When the bipartisan infrastructure bill passed the House of Representatives, Rep. David McKinley was one of 13 Republicans to vote yes. We’d like to thank him for supporting legislation that will make a world of difference for West Virginia.
We would also like to thank McKinley for cosponsoring the original Local Journalism Sustainability Act, which will provide a payroll tax credit to help keep newsrooms staffed, and may also give tax credits to advertisers.
As news deserts spread (areas with no local news sources) and social media becomes the go-to source for “news” (both real and fake), lawmakers are beginning to understand the importance of local journalism and its role as the Fourth Estate.
Big name papers are good for finding out what’s happening in the country and in the world, but not what’s happening at city council.
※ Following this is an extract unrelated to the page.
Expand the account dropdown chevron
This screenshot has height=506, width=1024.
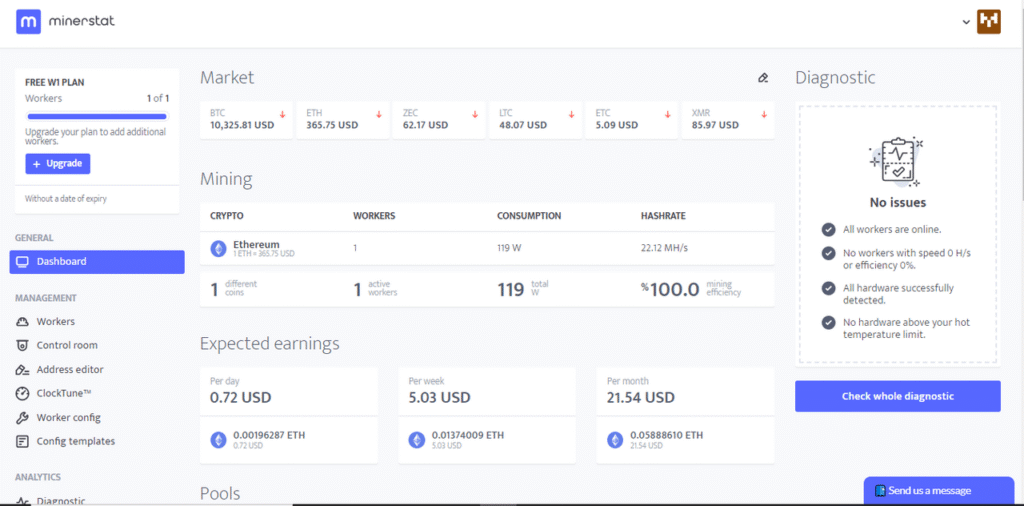click(966, 21)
Twenty-four-hour news stations are increasingly replacing prime time anchors with commentators, making it harder to distinguish the line between reporting and editorializing.
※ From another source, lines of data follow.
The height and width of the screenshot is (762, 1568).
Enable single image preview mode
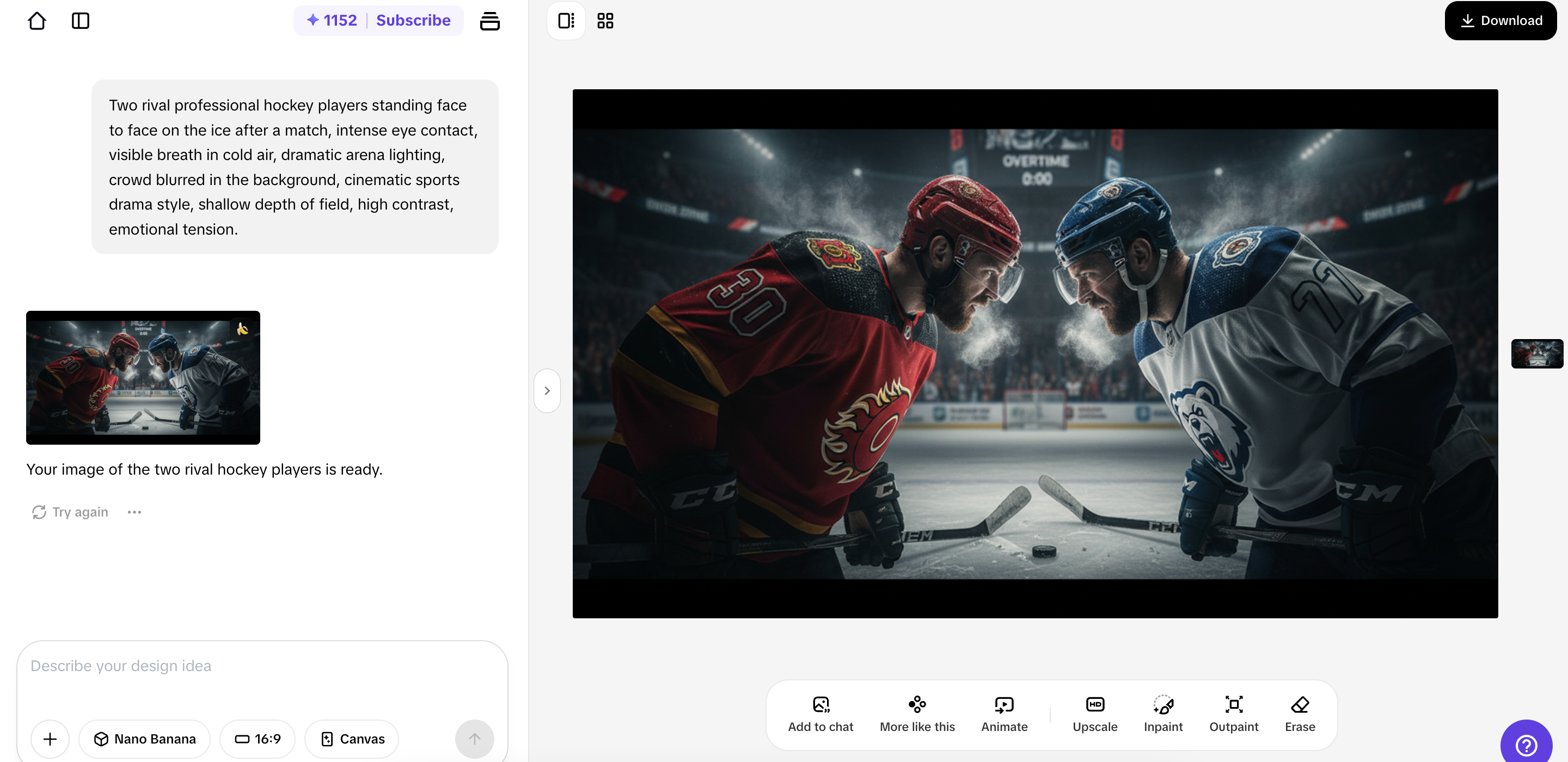[x=566, y=20]
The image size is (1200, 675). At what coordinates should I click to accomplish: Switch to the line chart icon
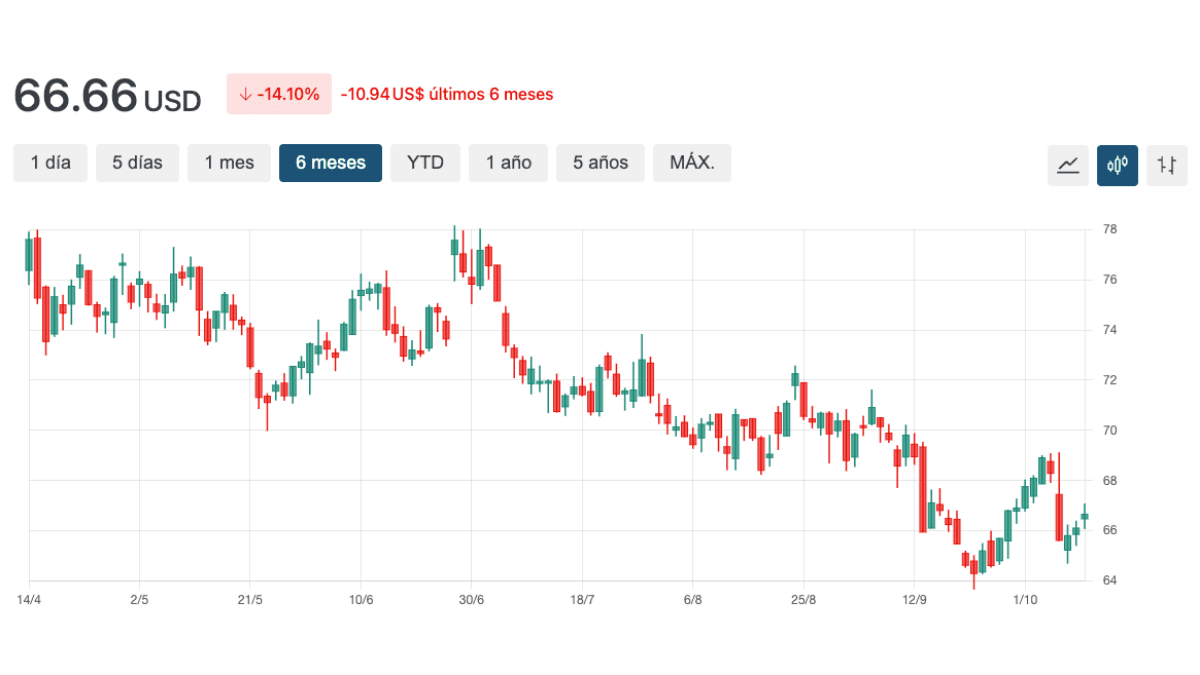[x=1067, y=165]
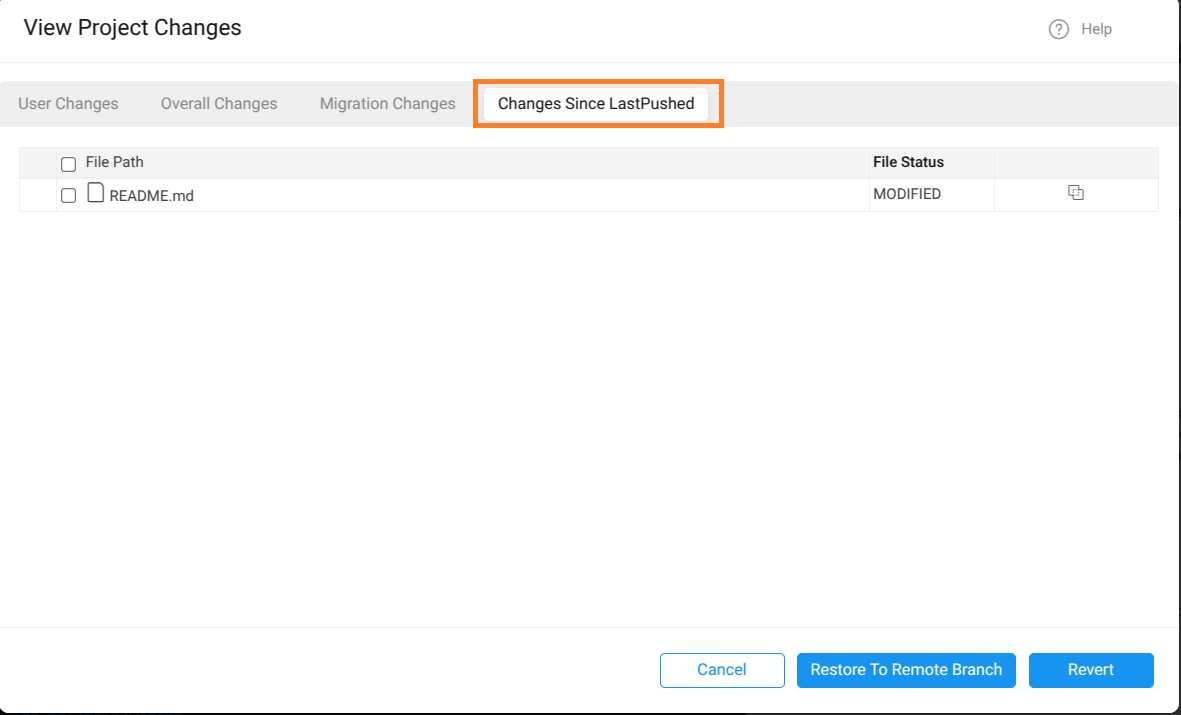Screen dimensions: 1181x715
Task: Click the README.md file document icon
Action: 96,193
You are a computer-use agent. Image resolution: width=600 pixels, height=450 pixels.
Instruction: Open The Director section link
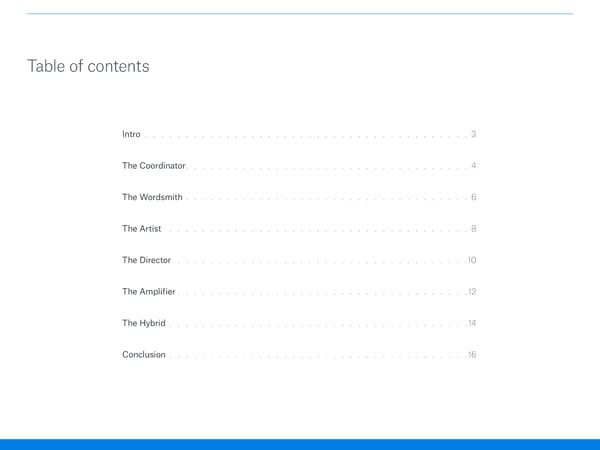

Local news — paper, radio and television — keep communities informed and connected. Want to know what happened at the school board meeting last night? Check the newspaper in the morning. Want to know why traffic was at a standstill? Check the 5 o’clock news for accident reports.
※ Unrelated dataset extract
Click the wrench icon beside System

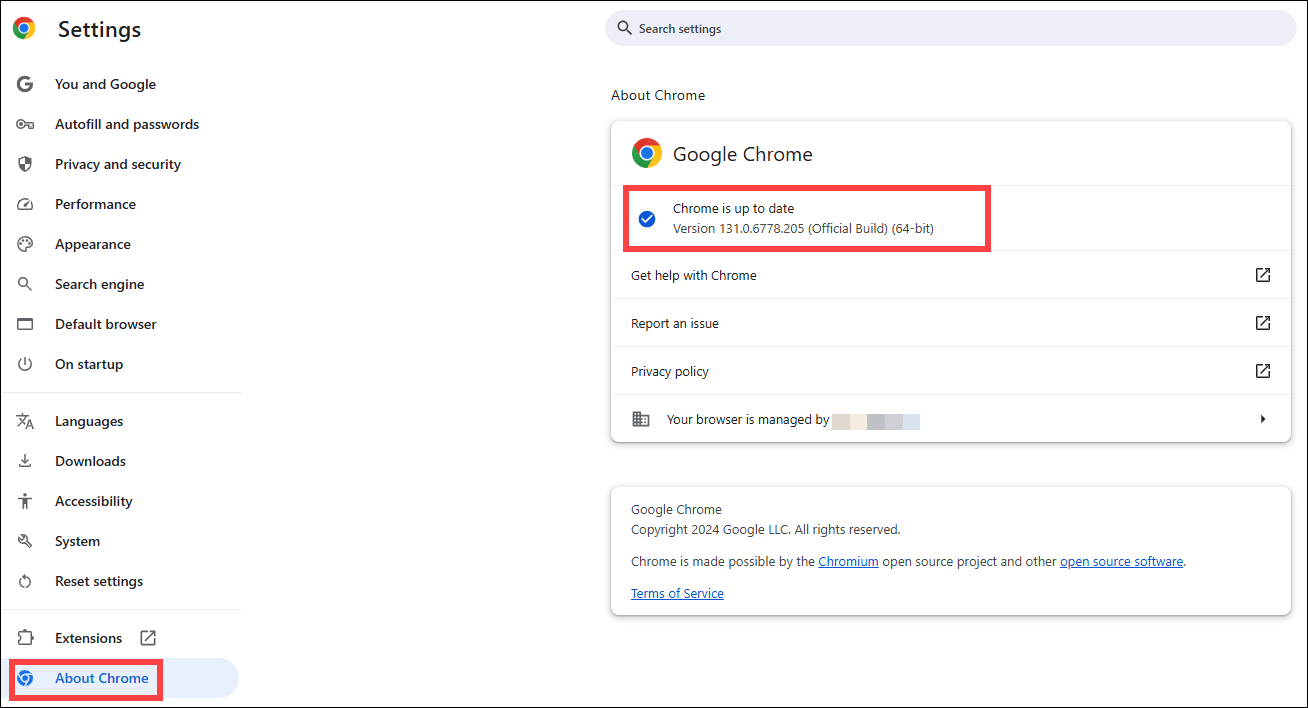point(25,541)
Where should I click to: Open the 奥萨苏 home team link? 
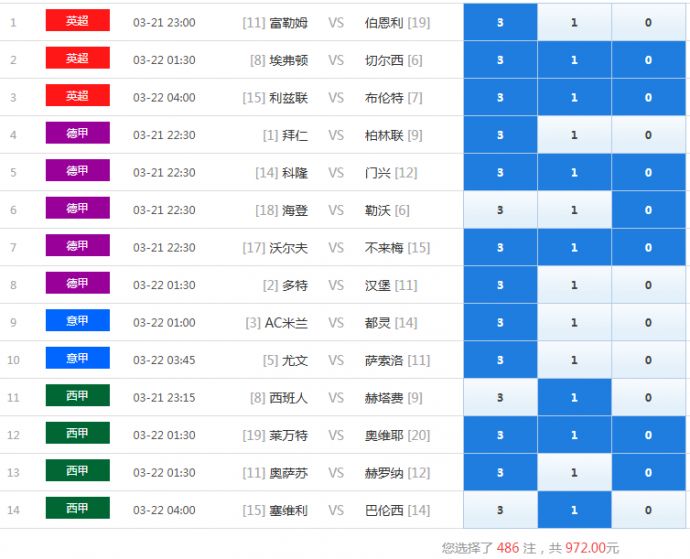(x=289, y=473)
Local news also works to hold governments and organizations accountable. A 2018 Hutchins Center paper concluded when local reporting decreased, municipal borrowing costs went up while government efficiency went down.
The LJSA will not be considered as a separate bill, but its language has been written into the Build Back Better Act.
We hope McKinley continues to support the LJSA, as well as the other measures beneficial to West Virginians, by voting in favor of the Build Back Better Act when it makes its way to the House.